* WORK ORDER
Output exactly the lines from the line that has "The width and height of the screenshot is (800, 800)." through the last line of the data below, with no pictures.

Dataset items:
□ □ □ □
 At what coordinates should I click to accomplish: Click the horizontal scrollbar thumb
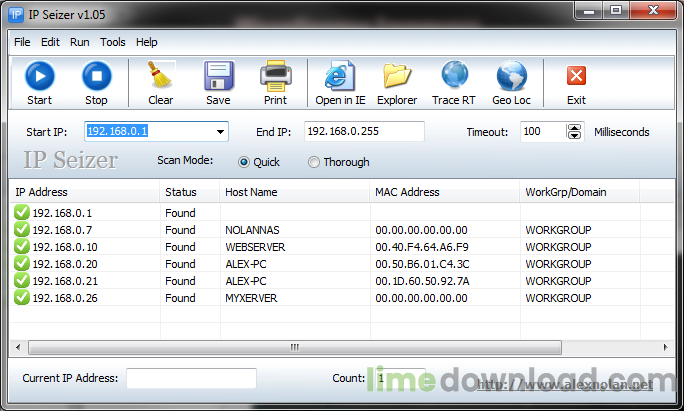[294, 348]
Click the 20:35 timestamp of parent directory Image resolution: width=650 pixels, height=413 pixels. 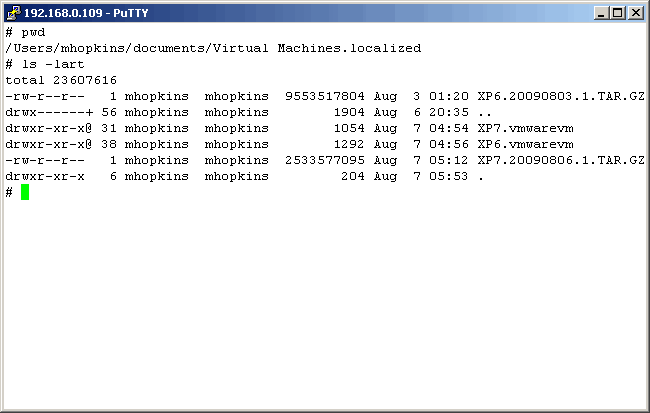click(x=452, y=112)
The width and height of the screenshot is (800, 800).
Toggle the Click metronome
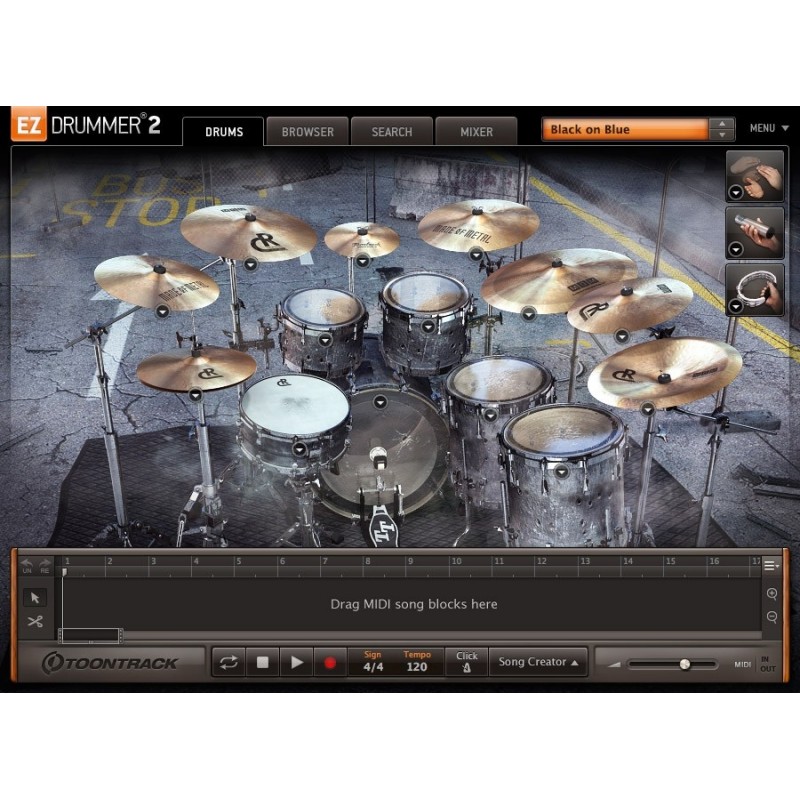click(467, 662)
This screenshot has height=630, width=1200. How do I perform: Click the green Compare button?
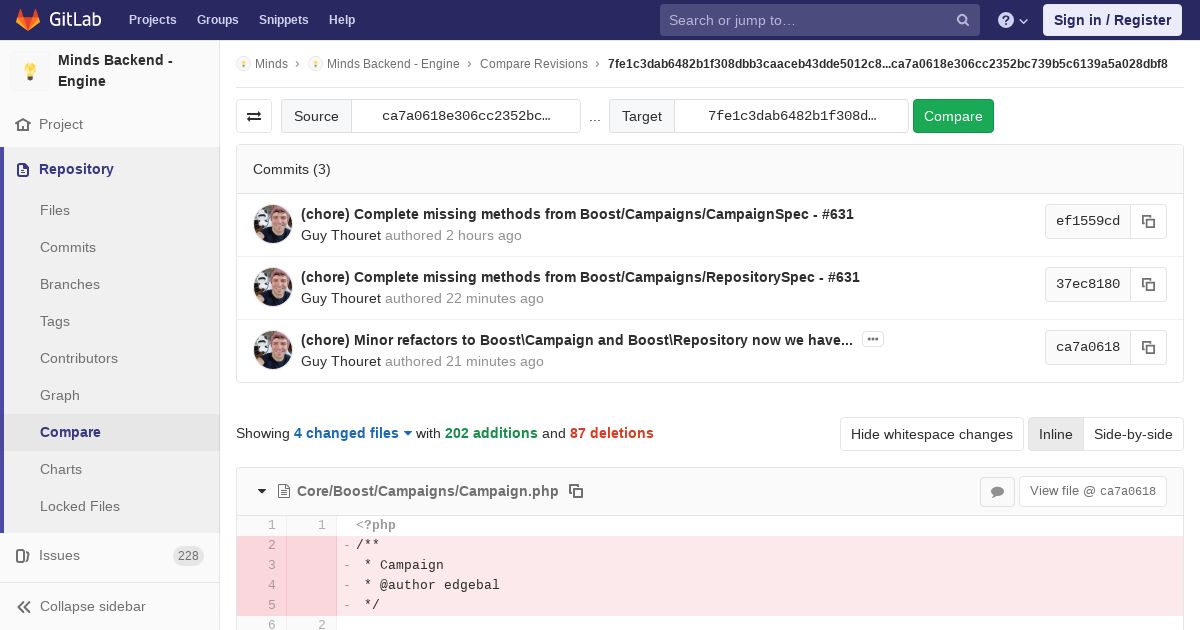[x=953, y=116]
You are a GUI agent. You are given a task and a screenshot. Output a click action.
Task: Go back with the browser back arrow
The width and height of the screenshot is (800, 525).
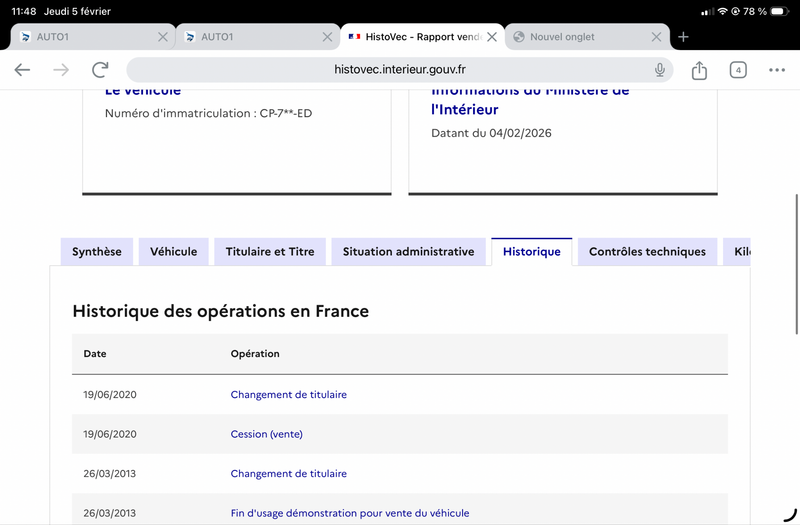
□ □ □ □
* ANSWER TO THE EXERCISE
The width and height of the screenshot is (800, 800).
Toggle the Click metronome
click(467, 662)
This screenshot has height=630, width=1200. How do I perform: Click the green Compare button?
[x=953, y=116]
You are a GUI agent. You are given a task and a screenshot. Output a click action.
Task: Go back with the browser back arrow
The width and height of the screenshot is (800, 525).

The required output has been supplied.